Repeated observations of some individual unit along some dimension
Observing same people/firms/countries over time
Second dimension does not have to be time
Panel data can be used in several ways
Eliminate individual heterogeneity
Increase variation (reduce standard errors)
Study dynamics
In microeconometrics, panel data mostly controls for individual heterogeneity
We will study
Basic panel data methods
Using panel data to identify parameters
Panels have at least 2 dimensions
A balanced panel is one where all individuals are observed in every time period
An unbalanced panel has at least one person not observed in a time period
Balanced Panel
ID | Year | Income |
1 | 1990 | 60000 |
1 | 1991 | 65000 |
1 | 1992 | 90000 |
2 | 1990 | 20000 |
2 | 1991 | 21000 |
2 | 1992 | 24000 |
Unbalanced Panel
ID | Year | Education |
1 | 1990 | 60000 |
1 | 1991 | 90000 |
2 | 1990 | 20000 |
2 | 1991 | 21000 |
2 | 1992 | 24000 |
\[y_{it} = \mathbf{x_{it}}\boldsymbol{\beta} + e_{it}\]
Recall that \(i\) indexes individuals, and \(t\) indexes time
One approach is to ignore the panel structure
This is called Pooled Regression since it pools data across people and time
The slope from population least squares is
\[\boldsymbol{\beta}^{*} = E[\mathbf{x_{it}}'\mathbf{x_{it}}]^{-1}E[\mathbf{x_{it}}'y_{it}]\]

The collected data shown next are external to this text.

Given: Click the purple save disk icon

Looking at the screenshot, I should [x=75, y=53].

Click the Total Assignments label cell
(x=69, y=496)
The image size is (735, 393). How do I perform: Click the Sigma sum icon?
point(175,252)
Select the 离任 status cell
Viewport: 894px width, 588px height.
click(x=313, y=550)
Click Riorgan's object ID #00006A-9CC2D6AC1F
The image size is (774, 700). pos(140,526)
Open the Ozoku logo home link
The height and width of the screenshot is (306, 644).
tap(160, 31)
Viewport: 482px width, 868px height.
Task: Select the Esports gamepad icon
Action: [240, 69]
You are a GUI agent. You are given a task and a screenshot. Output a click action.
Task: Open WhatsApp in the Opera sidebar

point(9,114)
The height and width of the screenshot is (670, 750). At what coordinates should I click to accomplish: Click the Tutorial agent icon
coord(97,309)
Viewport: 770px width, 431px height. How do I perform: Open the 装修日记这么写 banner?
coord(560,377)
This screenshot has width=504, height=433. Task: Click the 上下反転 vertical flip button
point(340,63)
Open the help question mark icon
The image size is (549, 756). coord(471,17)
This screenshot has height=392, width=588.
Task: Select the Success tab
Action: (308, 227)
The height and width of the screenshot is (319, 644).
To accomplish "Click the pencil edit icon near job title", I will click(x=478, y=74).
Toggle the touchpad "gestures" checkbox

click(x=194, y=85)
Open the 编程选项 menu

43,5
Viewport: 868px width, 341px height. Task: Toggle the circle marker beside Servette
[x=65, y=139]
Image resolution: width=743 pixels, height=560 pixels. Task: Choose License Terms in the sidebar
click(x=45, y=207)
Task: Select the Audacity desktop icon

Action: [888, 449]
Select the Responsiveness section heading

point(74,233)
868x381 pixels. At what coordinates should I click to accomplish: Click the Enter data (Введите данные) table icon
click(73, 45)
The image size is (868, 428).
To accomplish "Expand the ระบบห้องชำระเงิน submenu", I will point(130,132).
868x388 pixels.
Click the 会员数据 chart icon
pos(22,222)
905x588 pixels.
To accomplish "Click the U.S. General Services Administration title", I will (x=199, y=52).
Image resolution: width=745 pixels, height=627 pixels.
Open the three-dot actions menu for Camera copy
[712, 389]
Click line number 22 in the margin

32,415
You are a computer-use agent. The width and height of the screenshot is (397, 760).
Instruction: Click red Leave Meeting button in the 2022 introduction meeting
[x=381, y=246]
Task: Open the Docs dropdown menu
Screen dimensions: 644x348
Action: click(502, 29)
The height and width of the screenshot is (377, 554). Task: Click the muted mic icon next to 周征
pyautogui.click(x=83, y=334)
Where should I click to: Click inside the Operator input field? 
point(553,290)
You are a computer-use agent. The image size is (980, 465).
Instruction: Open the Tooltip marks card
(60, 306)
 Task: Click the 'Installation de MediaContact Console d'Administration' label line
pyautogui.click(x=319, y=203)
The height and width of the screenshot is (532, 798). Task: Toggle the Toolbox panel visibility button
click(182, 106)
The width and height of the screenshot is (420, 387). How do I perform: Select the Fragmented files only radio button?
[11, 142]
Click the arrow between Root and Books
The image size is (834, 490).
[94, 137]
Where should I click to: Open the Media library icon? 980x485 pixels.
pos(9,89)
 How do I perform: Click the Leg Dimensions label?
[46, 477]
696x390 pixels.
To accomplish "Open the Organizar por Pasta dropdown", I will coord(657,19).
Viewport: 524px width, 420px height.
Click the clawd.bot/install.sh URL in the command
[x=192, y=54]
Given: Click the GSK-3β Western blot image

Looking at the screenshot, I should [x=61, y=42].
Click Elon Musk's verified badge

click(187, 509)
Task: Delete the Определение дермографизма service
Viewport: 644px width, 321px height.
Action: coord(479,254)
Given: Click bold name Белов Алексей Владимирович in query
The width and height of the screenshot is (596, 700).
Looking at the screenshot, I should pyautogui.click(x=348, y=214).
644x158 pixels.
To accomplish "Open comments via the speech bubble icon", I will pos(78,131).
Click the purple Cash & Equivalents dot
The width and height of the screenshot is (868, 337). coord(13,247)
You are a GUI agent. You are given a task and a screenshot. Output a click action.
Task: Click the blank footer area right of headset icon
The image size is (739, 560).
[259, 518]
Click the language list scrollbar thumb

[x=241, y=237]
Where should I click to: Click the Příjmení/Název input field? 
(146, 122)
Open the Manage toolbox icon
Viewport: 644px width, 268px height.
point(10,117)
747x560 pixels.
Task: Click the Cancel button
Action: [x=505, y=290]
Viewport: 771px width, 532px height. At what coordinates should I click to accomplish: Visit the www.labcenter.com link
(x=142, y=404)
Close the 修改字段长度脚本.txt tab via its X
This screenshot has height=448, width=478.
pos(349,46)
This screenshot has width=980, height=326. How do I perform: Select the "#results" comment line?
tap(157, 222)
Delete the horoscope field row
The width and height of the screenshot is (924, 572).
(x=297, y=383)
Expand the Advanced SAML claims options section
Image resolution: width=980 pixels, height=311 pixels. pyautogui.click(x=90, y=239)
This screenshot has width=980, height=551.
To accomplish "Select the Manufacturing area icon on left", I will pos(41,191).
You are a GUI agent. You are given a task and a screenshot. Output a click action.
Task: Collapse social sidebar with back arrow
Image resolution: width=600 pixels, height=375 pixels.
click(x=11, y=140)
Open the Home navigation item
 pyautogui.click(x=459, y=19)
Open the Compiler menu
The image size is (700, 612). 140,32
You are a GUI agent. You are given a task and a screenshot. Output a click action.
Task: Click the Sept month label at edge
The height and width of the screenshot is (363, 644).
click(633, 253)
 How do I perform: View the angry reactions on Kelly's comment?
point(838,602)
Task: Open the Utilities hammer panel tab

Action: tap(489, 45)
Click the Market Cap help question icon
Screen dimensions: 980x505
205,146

If \(\boldsymbol{\beta}\) is defined as the population least squares slope
If \(\boldsymbol{\beta}\) is a structural parameter (like a causal effect)
\[\hat{\boldsymbol{\beta}} = \left(\sum_{i=1}^{N}\sum_{t=1}^{T}\mathbf{x_{it}}'\mathbf{x_{it}}\right)^{-1}\left(\sum_{i=1}^{N}\sum_{t=1}^{T}\mathbf{x_{it}}'y_{it}\right) = (X'X)^{-1}X'Y\] - Perform OLS on the data as though there was no separate individual and time dimension
For inference we need the variance of \(\hat{\boldsymbol{\beta}}\)
With variation across individuals and time this is more complicated
Assuming no heteroskedasticity or serial correlation
Assuming heteroskedasticity but no serial correlation
If we think there is serial correlation, need to adjust the variance estimator
Main issue is that the error term is correlated across time within units
A method that accounts for this is the cluster-robust variance estimator
\[\hat{V}_{CR}(\hat{\boldsymbol{\beta}}) = (\mathbf{X'X)^{-1}} \left( \sum_{i=1}^{N}\mathbf{X_{i}'}\mathbf{\hat{e_{i}}}\mathbf{\hat{e_{i}}'}\mathbf{X_{i}}\right)(\mathbf{X'X)^{-1}}\]
\(\mathbf{X_{i}}\) is the matrix of observations for individual \(i\)
\(\mathbf{\hat{e_{i}}}\) is the vector of residuals for individual \(i\)
Pooled regression ignores the panel structure of the data
We can do more by leveraging the variation over time and individuals
Usually researchers do this by modelling the error term in the following way
\[e_{it} = a_{i} + u_{it}\]
There are two components to the error
Putting this together the unobserved effects model is
\[y_{it} = \mathbf{x_{it}}\boldsymbol{\beta} + a_{i} + u_{it}\]
The unobserved effect \(a_{i}\) is a constant that varies across individuals
It is usually treated as some unknown omitted variable
Effect of a school on test scores
Effect of a firm on wages
We do not care about estimating its effect
But may need to control for it to estimate structural parameters
Methods we cover differ in how they deal with \(a_{i}\)
The key to this model is assumption that \(a_{i}\) is correlated with \(\mathbf{x_{it}}\)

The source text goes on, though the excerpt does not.